One of my favorite features of Pandas is its ability to represent categorical data using the Categorical type, much like the factor data type in R. In this video, we’ll see how Categoricals work, and when you should use them.

A Categorical takes on a limited, and usually fixed number of possible values, i.e. categories. To motivate this data structure, suppose we have four cars and for each car we have its VIN number, color, and size classification:

  • VINs: (‘AX193Q43’, ‘Z11RTV201’, ‘WA4Q3371’, ‘QWP77491’)
  • colors: (‘red’, ‘blue’, ‘red’, ‘green’)
  • sizes: (‘standard’, ‘mini’, ‘standard’, ‘extended’)

Our goal is to store each set of data using Pandas. VIN numbers are unique identifies for cars, so we actually don’t want to use the Categorical data type to store VIN numbers because each VIN number is unique to a single car. In other words, VIN numbers aren’t categories, they’re unique identifiers. So, in this case, it’d be better to store them using a plain ole series of strings.

import numpy as np
import pandas as pd

VINs = pd.Series(['AX193Q43', 'Z11RTV201', 'WA4Q3371', 'QWP77491'], dtype='string')
print(VINs)
## 0     AX193Q43
## 1    Z11RTV201
## 2     WA4Q3371
## 3     QWP77491
## dtype: string

In the case of colors, this is a classic candidate for categorical data since we have a limited set of colors and each color sort of represents a collection of different cars. We can build a Categorical easily, using the pd.Categorical() function, very similar to the pd.Series() function.

colors = pd.Categorical(values = ['red', 'blue', 'red', 'green'])

If we print the Categorical, we can see the values and the unique categories: blue, green, red.

print(colors)
## ['red', 'blue', 'red', 'green']
## Categories (3, object): ['blue', 'green', 'red']

Note that this is not a Series, but you could make it a Series just by wrapping it in pd.Series().

pd.Series(colors)
## 0      red
## 1     blue
## 2      red
## 3    green
## dtype: category
## Categories (3, object): ['blue', 'green', 'red']
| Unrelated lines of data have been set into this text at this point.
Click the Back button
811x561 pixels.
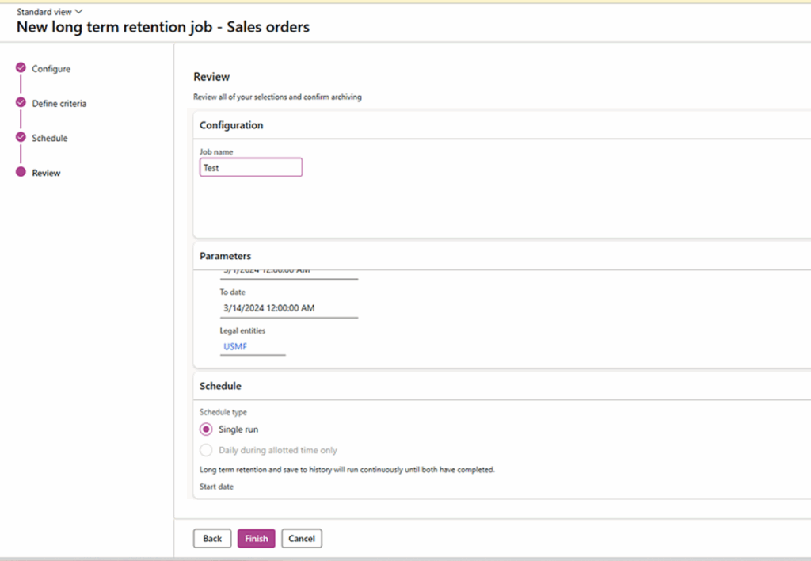click(212, 539)
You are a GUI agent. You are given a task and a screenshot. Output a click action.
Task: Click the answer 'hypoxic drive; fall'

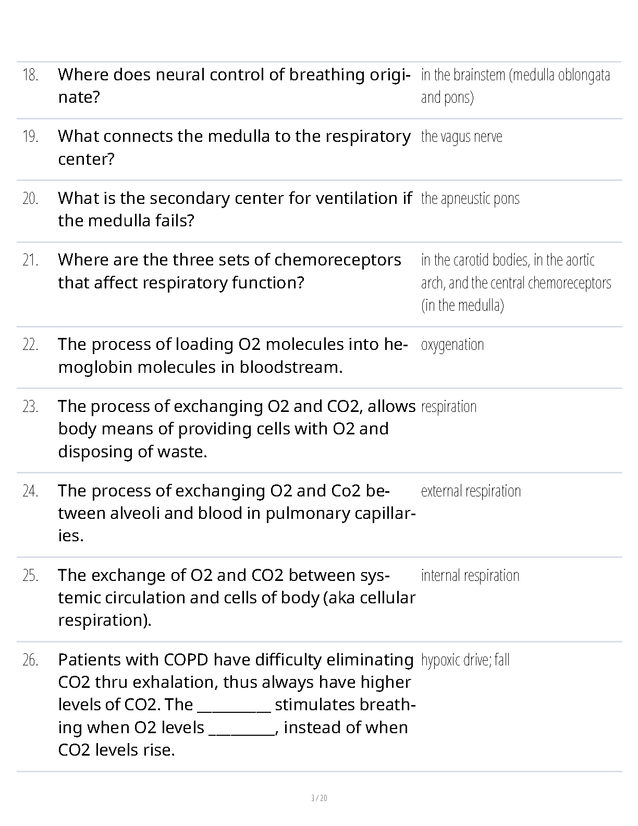(x=465, y=660)
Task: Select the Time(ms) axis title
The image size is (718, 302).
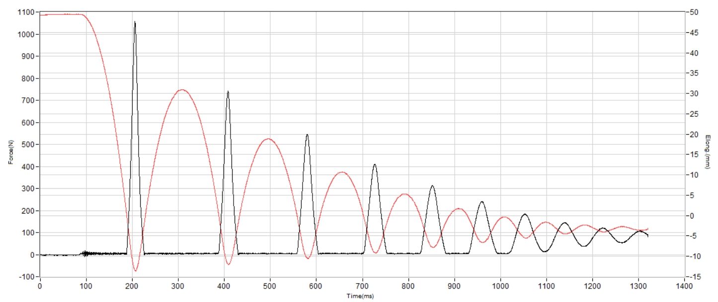Action: pyautogui.click(x=361, y=296)
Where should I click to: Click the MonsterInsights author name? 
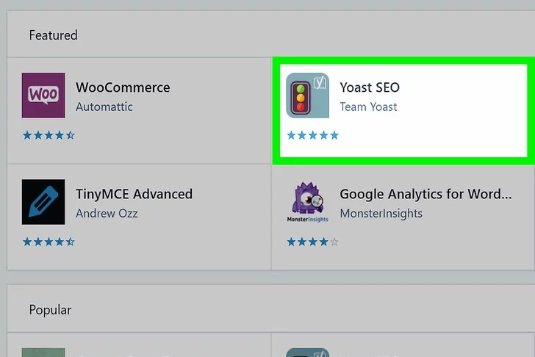(x=381, y=214)
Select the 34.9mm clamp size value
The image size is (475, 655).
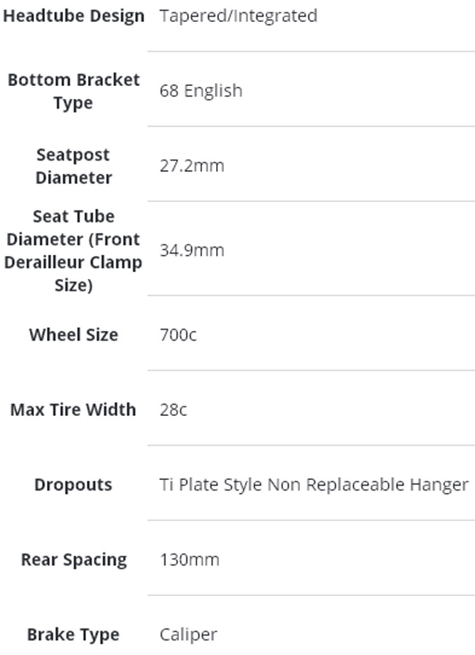tap(192, 250)
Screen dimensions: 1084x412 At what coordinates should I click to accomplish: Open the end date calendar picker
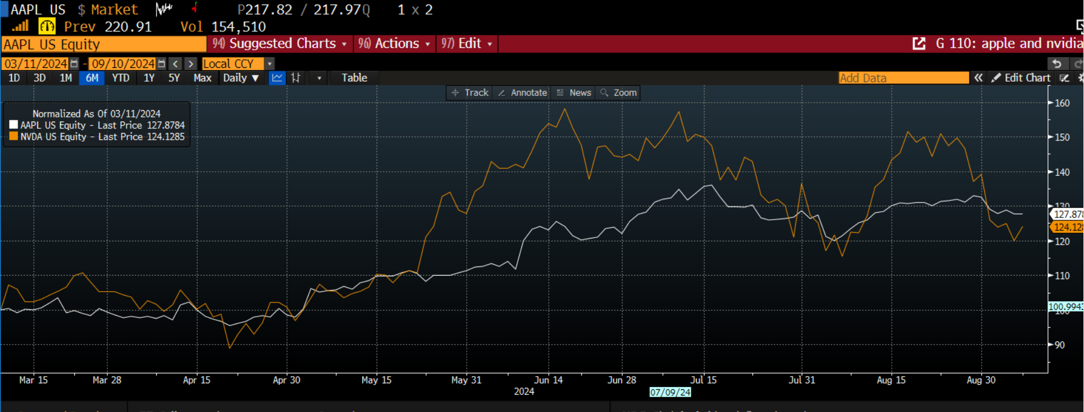pyautogui.click(x=162, y=64)
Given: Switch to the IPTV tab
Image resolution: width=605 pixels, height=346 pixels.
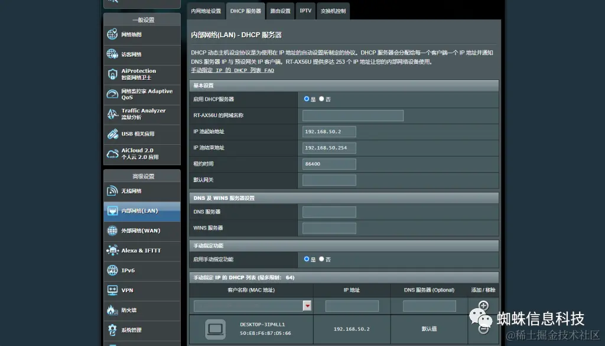Looking at the screenshot, I should (305, 11).
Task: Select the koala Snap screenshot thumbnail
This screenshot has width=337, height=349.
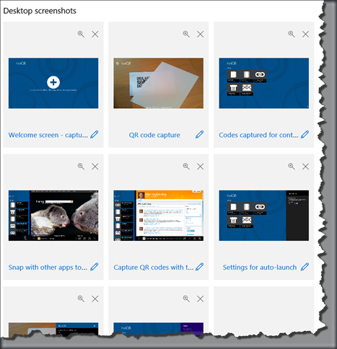Action: (x=53, y=216)
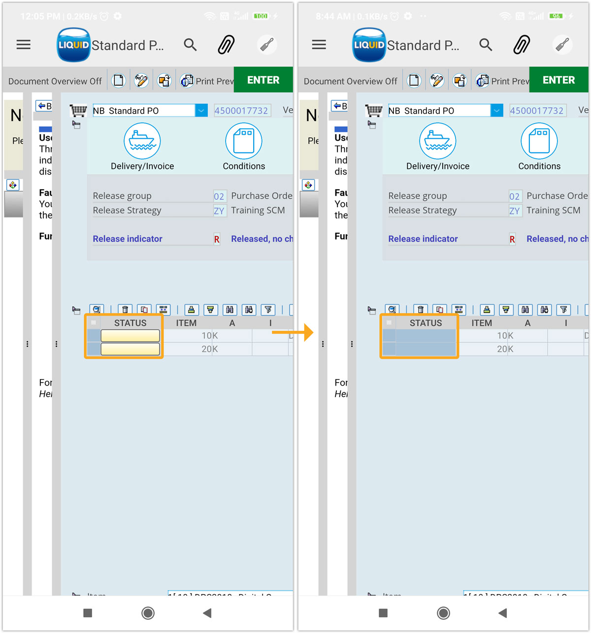Open the item details magnifier icon on right screen
Viewport: 591px width, 633px height.
pos(392,309)
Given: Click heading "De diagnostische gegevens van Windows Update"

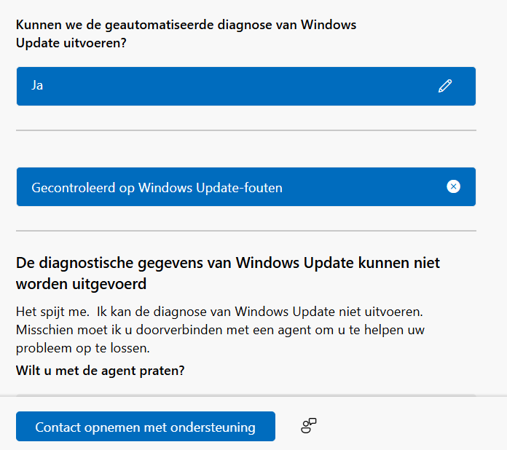Looking at the screenshot, I should (227, 262).
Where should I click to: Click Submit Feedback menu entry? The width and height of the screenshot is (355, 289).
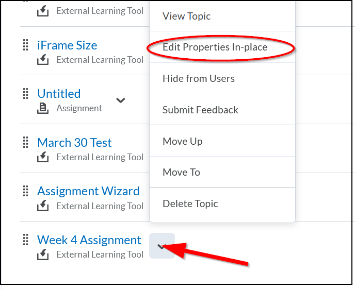tap(200, 110)
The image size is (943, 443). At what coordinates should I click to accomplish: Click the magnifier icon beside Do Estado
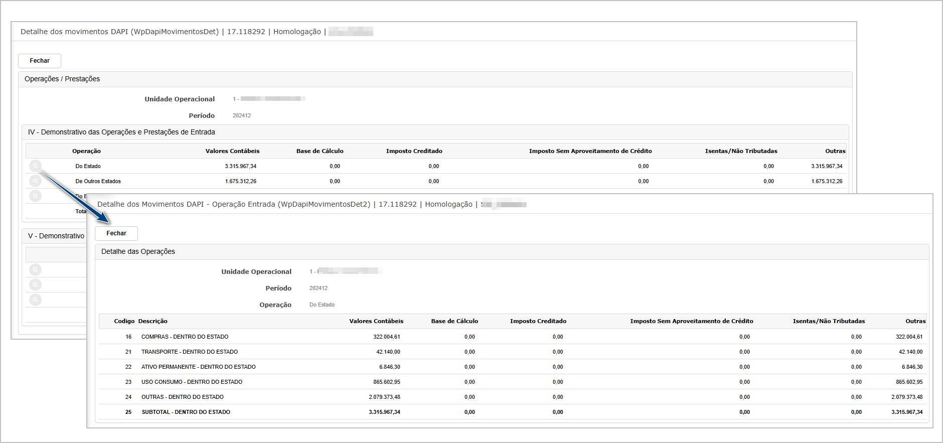[x=35, y=166]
By default, when you build a Categorical, Pandas sets the categories as the unique, non-nan values in the data. But if you want to set the categories explicitly you can do so using the categories argument. This is especially useful if, for example, your website or dealership supports more colors than the cars you have in stock. So you could build a Categorical like the last one, with the additional categories: black, orange, and yellow.

colors = pd.Categorical(
    values = ['red', 'blue', 'red', 'green'],
    categories = ['black', 'blue', 'green', 'orange', 'red', 'yellow']
)
print(colors)
## ['red', 'blue', 'red', 'green']
## Categories (6, object): ['black', 'blue', 'green', 'orange', 'red', 'yellow']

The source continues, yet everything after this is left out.